> The records:
:::::

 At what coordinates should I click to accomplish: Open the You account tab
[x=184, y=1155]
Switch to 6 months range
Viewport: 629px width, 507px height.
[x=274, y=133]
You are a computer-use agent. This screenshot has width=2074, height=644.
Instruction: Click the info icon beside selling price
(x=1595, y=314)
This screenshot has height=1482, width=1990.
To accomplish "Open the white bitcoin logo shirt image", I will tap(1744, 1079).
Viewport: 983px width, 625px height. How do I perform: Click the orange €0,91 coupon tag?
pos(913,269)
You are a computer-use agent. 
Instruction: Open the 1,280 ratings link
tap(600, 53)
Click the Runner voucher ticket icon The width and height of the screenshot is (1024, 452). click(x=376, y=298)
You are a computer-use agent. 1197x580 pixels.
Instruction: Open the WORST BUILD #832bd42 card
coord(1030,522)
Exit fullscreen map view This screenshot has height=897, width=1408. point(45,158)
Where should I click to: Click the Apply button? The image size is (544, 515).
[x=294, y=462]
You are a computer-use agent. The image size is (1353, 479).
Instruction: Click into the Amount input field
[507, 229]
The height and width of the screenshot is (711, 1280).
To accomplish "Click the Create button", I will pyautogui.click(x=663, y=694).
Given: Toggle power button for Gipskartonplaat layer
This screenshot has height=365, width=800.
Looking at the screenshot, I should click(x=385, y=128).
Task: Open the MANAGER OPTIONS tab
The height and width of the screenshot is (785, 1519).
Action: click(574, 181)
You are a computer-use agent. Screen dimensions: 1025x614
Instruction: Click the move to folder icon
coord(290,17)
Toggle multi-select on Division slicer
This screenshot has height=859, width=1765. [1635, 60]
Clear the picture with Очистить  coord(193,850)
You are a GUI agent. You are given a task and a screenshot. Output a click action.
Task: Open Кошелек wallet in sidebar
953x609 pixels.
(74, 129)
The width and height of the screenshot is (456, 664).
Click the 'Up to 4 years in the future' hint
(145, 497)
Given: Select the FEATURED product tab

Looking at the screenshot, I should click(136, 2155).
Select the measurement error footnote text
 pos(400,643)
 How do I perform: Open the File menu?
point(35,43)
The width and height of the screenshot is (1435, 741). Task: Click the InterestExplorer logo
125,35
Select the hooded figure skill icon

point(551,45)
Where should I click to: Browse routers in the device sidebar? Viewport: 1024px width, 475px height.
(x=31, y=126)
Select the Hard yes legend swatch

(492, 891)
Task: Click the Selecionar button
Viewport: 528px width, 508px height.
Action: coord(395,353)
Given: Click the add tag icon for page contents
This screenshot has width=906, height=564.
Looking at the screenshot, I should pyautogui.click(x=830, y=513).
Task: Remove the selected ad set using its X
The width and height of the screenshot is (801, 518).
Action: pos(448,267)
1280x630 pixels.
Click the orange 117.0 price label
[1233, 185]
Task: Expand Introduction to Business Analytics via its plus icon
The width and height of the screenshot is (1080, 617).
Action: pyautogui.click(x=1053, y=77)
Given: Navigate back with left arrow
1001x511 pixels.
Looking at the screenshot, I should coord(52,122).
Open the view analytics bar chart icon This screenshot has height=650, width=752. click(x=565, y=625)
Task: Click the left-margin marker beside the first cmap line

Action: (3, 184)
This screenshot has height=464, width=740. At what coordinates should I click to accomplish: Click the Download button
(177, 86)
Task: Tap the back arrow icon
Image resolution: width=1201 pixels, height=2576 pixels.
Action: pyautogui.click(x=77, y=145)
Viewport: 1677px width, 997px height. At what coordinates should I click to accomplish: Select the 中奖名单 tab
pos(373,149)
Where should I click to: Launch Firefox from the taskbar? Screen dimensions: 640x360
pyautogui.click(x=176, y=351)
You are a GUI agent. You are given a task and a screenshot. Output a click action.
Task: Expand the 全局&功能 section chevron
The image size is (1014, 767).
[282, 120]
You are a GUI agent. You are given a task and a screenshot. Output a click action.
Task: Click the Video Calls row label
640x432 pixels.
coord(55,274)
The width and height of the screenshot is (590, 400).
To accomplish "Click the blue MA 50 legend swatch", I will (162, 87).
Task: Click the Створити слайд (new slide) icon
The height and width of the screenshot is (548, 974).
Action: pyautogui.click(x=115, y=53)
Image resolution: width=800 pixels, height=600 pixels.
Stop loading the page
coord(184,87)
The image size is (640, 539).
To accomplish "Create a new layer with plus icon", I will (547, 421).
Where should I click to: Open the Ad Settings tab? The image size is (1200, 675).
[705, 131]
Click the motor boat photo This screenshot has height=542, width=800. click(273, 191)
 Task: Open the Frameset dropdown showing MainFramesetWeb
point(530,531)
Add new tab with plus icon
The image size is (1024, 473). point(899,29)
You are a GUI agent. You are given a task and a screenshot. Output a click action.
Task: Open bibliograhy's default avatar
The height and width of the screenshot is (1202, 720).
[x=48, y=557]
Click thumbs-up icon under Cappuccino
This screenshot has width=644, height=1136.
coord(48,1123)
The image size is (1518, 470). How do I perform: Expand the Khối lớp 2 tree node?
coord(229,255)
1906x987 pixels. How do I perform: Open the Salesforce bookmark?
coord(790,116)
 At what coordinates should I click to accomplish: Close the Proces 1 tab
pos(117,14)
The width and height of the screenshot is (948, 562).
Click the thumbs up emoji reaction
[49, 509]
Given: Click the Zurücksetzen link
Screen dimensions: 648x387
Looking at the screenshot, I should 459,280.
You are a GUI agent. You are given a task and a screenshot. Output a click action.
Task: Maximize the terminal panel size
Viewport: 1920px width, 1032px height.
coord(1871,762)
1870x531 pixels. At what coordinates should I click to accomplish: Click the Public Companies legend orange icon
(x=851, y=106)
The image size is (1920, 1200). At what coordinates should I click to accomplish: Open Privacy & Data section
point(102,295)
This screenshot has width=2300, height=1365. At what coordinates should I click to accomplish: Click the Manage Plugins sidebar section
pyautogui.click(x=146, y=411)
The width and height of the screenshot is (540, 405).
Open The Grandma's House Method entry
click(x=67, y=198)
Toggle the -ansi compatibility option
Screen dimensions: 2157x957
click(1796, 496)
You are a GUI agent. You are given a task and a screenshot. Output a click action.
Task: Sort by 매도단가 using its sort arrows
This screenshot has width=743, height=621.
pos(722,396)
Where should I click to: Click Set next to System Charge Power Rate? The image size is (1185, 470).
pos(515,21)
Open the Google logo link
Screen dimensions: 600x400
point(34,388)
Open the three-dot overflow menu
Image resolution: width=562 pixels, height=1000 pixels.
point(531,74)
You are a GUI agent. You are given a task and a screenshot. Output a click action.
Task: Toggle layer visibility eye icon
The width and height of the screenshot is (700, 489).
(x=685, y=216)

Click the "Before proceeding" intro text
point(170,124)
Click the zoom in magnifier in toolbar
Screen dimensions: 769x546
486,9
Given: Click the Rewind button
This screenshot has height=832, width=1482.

:::::

> Your task:
Each entry above is to be copied out exactly as written.

> Expected answer:
 At what coordinates should I click to accomplish: Open the You account tab
[x=184, y=1155]
Switch to 6 months range
Viewport: 629px width, 507px height.
[x=274, y=133]
You are a computer-use agent. This screenshot has width=2074, height=644.
Instruction: Click the info icon beside selling price
(x=1595, y=314)
This screenshot has height=1482, width=1990.
To accomplish "Open the white bitcoin logo shirt image", I will tap(1744, 1079).
Viewport: 983px width, 625px height. How do I perform: Click the orange €0,91 coupon tag?
pos(913,269)
You are a computer-use agent. 
Instruction: Open the 1,280 ratings link
tap(600, 53)
Click the Runner voucher ticket icon The width and height of the screenshot is (1024, 452). click(x=376, y=298)
You are a computer-use agent. 1197x580 pixels.
Instruction: Open the WORST BUILD #832bd42 card
coord(1030,522)
Exit fullscreen map view This screenshot has height=897, width=1408. point(45,158)
Where should I click to: Click the Apply button? The image size is (544, 515).
[x=294, y=462]
You are a computer-use agent. The image size is (1353, 479).
Instruction: Click into the Amount input field
[507, 229]
The height and width of the screenshot is (711, 1280).
To accomplish "Click the Create button", I will pyautogui.click(x=663, y=694).
Given: Toggle power button for Gipskartonplaat layer
This screenshot has height=365, width=800.
Looking at the screenshot, I should click(x=385, y=128).
Task: Open the MANAGER OPTIONS tab
The height and width of the screenshot is (785, 1519).
Action: click(574, 181)
You are a computer-use agent. Screen dimensions: 1025x614
Instruction: Click the move to folder icon
coord(290,17)
Toggle multi-select on Division slicer
This screenshot has height=859, width=1765. [1635, 60]
Clear the picture with Очистить  coord(193,850)
You are a GUI agent. You are given a task and a screenshot. Output a click action.
Task: Open Кошелек wallet in sidebar
953x609 pixels.
(74, 129)
The width and height of the screenshot is (456, 664).
Click the 'Up to 4 years in the future' hint
(145, 497)
Given: Select the FEATURED product tab

Looking at the screenshot, I should click(136, 2155).
Select the measurement error footnote text
 pos(400,643)
 How do I perform: Open the File menu?
point(35,43)
The width and height of the screenshot is (1435, 741). Task: Click the InterestExplorer logo
125,35
Select the hooded figure skill icon

point(551,45)
Where should I click to: Browse routers in the device sidebar? Viewport: 1024px width, 475px height.
(x=31, y=126)
Select the Hard yes legend swatch

(492, 891)
Task: Click the Selecionar button
Viewport: 528px width, 508px height.
Action: coord(395,353)
Given: Click the add tag icon for page contents
This screenshot has width=906, height=564.
Looking at the screenshot, I should pyautogui.click(x=830, y=513).
Task: Remove the selected ad set using its X
The width and height of the screenshot is (801, 518).
Action: pos(448,267)
1280x630 pixels.
Click the orange 117.0 price label
[1233, 185]
Task: Expand Introduction to Business Analytics via its plus icon
The width and height of the screenshot is (1080, 617).
Action: pyautogui.click(x=1053, y=77)
Given: Navigate back with left arrow
1001x511 pixels.
Looking at the screenshot, I should coord(52,122).
Open the view analytics bar chart icon This screenshot has height=650, width=752. click(x=565, y=625)
Task: Click the left-margin marker beside the first cmap line

Action: (3, 184)
This screenshot has height=464, width=740. At what coordinates should I click to accomplish: Click the Download button
(177, 86)
Task: Tap the back arrow icon
Image resolution: width=1201 pixels, height=2576 pixels.
Action: pyautogui.click(x=77, y=145)
Viewport: 1677px width, 997px height. At what coordinates should I click to accomplish: Select the 中奖名单 tab
pos(373,149)
Where should I click to: Launch Firefox from the taskbar? Screen dimensions: 640x360
pyautogui.click(x=176, y=351)
You are a GUI agent. You are given a task and a screenshot. Output a click action.
Task: Expand the 全局&功能 section chevron
The image size is (1014, 767).
[282, 120]
You are a GUI agent. You are given a task and a screenshot. Output a click action.
Task: Click the Video Calls row label
640x432 pixels.
coord(55,274)
The width and height of the screenshot is (590, 400).
To accomplish "Click the blue MA 50 legend swatch", I will (162, 87).
Task: Click the Створити слайд (new slide) icon
The height and width of the screenshot is (548, 974).
Action: pyautogui.click(x=115, y=53)
Image resolution: width=800 pixels, height=600 pixels.
Stop loading the page
coord(184,87)
The image size is (640, 539).
To accomplish "Create a new layer with plus icon", I will (547, 421).
Where should I click to: Open the Ad Settings tab? The image size is (1200, 675).
[705, 131]
Click the motor boat photo This screenshot has height=542, width=800. click(273, 191)
 Task: Open the Frameset dropdown showing MainFramesetWeb
point(530,531)
Add new tab with plus icon
The image size is (1024, 473). point(899,29)
You are a GUI agent. You are given a task and a screenshot. Output a click action.
Task: Open bibliograhy's default avatar
The height and width of the screenshot is (1202, 720).
[x=48, y=557]
Click thumbs-up icon under Cappuccino
This screenshot has width=644, height=1136.
coord(48,1123)
The image size is (1518, 470). How do I perform: Expand the Khối lớp 2 tree node?
coord(229,255)
1906x987 pixels. How do I perform: Open the Salesforce bookmark?
coord(790,116)
 At what coordinates should I click to accomplish: Close the Proces 1 tab
pos(117,14)
The width and height of the screenshot is (948, 562).
Click the thumbs up emoji reaction
[49, 509]
Given: Click the Zurücksetzen link
Screen dimensions: 648x387
Looking at the screenshot, I should 459,280.
You are a GUI agent. You are given a task and a screenshot. Output a click action.
Task: Maximize the terminal panel size
Viewport: 1920px width, 1032px height.
coord(1871,762)
1870x531 pixels. At what coordinates should I click to accomplish: Click the Public Companies legend orange icon
(x=851, y=106)
The image size is (1920, 1200). At what coordinates should I click to accomplish: Open Privacy & Data section
point(102,295)
This screenshot has width=2300, height=1365. At what coordinates should I click to accomplish: Click the Manage Plugins sidebar section
pyautogui.click(x=146, y=411)
The width and height of the screenshot is (540, 405).
Open The Grandma's House Method entry
click(x=67, y=198)
Toggle the -ansi compatibility option
Screen dimensions: 2157x957
click(1796, 496)
You are a GUI agent. You are given a task and a screenshot. Output a click action.
Task: Sort by 매도단가 using its sort arrows
This screenshot has width=743, height=621.
pos(722,396)
Where should I click to: Click Set next to System Charge Power Rate? The image size is (1185, 470).
pos(515,21)
Open the Google logo link
Screen dimensions: 600x400
point(34,388)
Open the three-dot overflow menu
Image resolution: width=562 pixels, height=1000 pixels.
point(531,74)
You are a GUI agent. You are given a task and a screenshot. Output a click action.
Task: Toggle layer visibility eye icon
The width and height of the screenshot is (700, 489).
(x=685, y=216)

Click the "Before proceeding" intro text
point(170,124)
Click the zoom in magnifier in toolbar
Screen dimensions: 769x546
486,9
Given: Click the Rewind button
This screenshot has height=832, width=1482.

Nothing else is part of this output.